Whether because of the multi-lingual concierges, one-of-a-kind fine-art exhibitions, or intelligently composed light-cuisine menus, Sofitel New York has emerged as a first-choice lodging for those with the means to choose. Well-dressed international clientele in the elevators, free coffee in the mornings in the lounge, a large wraparound public lobby space with check-in/concierge booths tucked neatly away on the sides, and a posh Deco-inspired bar just one flight of stairs from the main lobby.
This is a business hotel as well as a tourist favorite, and it truly seems designed for meetings and functions. No matter where you enter, there’s no massive central foyer to be found. Instead, a circuit of elegant but warm rooms leads you to the interior hotel, from which point you go up or down to your destination. It’s a great continental touch that so many of the lobby staff, including the concierges, have French as their first language.
The main restaurant/lounge, Gaby, is a paint-by-the-numbers upscale Parisian bistro, while the cocktail menu is modern big-city American-curated, top-shelf and heavily into dark spirits. You might get a laugh at the fact that someone split “His” and “Hers” into two sections, but at the same time you’re decrying sexism in mixology, the guy across from you will probably be ordering a Brazilian Hemingway or a Dark & Stormy from the “His” selection (But not a Lemon Drop. That is very much for the ladies).
What’s to Love
The fine art and fashion photography exhibitions, which currently make a circuit around flagship big-city Sofitels in the U.S., truly are gallery-quality, and well worth seeing, whether you’re staying in the hotel or not. The current Manhattan exhibition of Gilles Bensimon’s Elle covers (running through April, then moving to Sofitel Washington DC, Lafayette Square) is a wonderful retrospective of fashion/celebrity photography. The oversized black-and-white programmes available in the lobby allow you to really scrutinize each reprinted work, and devour quotes from Bensimon about many of his famous subjects.

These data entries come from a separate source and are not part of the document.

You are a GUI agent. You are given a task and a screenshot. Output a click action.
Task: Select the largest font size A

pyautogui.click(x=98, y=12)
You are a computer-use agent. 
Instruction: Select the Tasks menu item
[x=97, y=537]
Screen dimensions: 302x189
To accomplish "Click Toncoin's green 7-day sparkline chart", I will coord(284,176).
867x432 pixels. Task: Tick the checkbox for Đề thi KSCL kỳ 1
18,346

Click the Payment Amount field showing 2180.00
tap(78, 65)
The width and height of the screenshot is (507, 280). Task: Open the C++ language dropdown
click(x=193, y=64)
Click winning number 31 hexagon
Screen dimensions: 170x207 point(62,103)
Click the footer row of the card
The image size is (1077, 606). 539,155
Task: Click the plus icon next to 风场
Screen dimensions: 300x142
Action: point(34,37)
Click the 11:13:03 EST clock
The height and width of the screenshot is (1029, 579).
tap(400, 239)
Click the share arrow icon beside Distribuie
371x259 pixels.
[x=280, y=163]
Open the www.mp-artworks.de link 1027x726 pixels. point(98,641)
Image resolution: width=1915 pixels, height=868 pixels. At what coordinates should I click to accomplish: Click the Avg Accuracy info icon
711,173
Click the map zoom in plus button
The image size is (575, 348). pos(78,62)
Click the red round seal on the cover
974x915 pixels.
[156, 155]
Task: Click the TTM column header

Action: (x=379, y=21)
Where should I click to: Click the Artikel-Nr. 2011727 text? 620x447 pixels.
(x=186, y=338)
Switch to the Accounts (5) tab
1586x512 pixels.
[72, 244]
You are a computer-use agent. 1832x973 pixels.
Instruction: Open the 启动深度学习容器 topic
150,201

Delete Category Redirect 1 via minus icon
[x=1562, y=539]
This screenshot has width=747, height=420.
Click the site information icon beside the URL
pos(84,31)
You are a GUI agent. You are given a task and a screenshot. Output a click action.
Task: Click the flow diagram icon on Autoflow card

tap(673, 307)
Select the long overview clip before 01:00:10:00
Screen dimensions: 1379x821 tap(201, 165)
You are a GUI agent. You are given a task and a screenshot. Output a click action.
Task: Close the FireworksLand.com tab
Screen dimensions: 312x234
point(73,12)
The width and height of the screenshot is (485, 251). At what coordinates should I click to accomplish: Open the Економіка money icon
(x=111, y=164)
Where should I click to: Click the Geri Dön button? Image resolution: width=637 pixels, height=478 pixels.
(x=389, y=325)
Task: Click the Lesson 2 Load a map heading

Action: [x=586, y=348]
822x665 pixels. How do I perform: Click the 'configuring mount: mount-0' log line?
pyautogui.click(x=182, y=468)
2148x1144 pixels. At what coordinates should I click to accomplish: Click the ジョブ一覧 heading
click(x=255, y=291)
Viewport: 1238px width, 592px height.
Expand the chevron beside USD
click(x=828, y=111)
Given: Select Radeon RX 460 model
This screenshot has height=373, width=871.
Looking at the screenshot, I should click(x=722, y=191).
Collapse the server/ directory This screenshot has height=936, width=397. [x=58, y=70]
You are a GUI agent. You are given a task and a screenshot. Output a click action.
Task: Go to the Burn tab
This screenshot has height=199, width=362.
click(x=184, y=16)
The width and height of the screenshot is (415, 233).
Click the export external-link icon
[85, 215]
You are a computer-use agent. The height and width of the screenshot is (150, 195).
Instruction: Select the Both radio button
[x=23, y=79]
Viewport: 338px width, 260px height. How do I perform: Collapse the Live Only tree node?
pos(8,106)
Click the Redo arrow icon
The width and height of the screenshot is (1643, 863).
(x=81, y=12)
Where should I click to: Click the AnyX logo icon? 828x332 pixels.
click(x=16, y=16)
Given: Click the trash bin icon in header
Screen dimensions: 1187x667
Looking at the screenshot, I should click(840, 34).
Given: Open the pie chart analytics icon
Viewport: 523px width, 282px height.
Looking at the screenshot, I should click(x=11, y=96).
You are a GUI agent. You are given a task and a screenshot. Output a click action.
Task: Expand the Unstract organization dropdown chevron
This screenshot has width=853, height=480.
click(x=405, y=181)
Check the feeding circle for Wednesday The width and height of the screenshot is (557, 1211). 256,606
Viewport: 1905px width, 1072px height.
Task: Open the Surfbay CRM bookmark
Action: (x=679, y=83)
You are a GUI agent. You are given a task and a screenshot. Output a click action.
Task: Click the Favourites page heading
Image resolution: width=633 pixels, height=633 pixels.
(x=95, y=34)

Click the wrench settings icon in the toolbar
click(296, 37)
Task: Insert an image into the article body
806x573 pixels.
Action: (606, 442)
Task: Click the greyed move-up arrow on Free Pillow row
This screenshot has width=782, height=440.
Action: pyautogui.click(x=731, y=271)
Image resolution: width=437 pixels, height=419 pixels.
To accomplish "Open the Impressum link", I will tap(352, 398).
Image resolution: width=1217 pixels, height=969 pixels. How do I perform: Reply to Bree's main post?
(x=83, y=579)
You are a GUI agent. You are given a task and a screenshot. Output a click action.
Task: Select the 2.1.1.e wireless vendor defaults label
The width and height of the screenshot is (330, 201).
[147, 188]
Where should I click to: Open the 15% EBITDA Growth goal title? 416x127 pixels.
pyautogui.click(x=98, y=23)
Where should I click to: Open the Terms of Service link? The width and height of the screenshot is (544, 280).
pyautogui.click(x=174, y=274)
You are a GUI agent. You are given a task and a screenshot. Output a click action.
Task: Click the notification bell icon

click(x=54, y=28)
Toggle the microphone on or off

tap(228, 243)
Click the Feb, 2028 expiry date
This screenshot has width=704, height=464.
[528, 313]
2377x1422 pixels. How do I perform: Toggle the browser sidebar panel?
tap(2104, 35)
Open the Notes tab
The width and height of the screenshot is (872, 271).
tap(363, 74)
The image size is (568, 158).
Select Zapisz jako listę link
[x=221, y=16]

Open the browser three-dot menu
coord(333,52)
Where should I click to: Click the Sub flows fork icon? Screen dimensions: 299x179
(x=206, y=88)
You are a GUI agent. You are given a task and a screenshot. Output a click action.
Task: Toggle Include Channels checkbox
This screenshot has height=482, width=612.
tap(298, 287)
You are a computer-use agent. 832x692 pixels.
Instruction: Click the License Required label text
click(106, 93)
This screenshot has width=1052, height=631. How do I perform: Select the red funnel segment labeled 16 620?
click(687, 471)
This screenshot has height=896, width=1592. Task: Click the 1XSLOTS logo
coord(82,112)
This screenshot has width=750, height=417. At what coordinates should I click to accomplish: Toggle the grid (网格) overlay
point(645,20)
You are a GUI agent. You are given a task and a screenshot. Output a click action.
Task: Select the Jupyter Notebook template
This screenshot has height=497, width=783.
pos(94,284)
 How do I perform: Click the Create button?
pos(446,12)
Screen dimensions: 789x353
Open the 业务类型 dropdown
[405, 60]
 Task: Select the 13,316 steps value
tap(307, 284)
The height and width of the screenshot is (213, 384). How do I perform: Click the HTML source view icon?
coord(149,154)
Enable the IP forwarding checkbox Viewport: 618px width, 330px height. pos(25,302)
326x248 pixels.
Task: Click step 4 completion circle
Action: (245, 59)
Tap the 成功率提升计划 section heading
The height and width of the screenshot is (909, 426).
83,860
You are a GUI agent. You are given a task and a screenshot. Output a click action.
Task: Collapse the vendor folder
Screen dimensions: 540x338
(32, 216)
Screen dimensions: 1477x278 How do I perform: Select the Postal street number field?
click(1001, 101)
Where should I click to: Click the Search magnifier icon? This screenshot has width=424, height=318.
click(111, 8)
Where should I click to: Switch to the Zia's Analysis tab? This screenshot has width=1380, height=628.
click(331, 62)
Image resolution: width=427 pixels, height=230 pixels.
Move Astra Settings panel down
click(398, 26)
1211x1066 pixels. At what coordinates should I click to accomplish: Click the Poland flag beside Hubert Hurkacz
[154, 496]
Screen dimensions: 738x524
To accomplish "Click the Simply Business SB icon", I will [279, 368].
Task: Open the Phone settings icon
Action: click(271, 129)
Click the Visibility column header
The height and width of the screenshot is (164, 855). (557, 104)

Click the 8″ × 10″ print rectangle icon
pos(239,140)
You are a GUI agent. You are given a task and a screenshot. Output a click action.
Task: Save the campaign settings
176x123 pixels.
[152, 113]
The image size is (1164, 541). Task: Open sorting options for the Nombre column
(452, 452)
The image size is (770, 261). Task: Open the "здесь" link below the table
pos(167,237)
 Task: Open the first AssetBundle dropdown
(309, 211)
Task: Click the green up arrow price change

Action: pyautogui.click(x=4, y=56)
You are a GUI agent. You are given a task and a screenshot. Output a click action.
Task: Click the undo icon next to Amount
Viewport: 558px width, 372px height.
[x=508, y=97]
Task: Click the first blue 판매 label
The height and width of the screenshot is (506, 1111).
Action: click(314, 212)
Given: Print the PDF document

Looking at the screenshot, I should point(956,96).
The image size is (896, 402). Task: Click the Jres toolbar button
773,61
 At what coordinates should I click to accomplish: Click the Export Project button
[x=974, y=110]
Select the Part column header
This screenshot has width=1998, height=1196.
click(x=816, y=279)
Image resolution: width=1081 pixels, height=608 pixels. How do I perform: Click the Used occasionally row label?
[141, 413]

The new De-Light by Sofitel menu is like the fine dining version of Lean Cuisine—or, if you prefer, spa cuisine brought into a Midtown bistro. Special menus, designed by Thalasso and coming in at under 500 calories, are offered at breakfast, lunch and dinner. We particularly approve of the 30-minute lunch menu, which offers three courses plus dessert at a quick enough turnaround to please even the most overscheduled Manhattan power luncher.
What We’d Change
It’s nice that the hotel offers free coffee and tea in the mornings, however, with restaurant renovations impeding the normal flow, there’s only one or two tables to sit at with your beverage. Everyone else who comes for their morning cup has to immediately walk out with it or mill around uncertainly in the bright, meeting room light.
The private dining room is under renovations and is projected to reopen at the beginning of May. This is the only thing on the calendar for summer 2013 renovations, but toward the end of the year, the hotel will be undergoing more extensive remodeling (details TBA).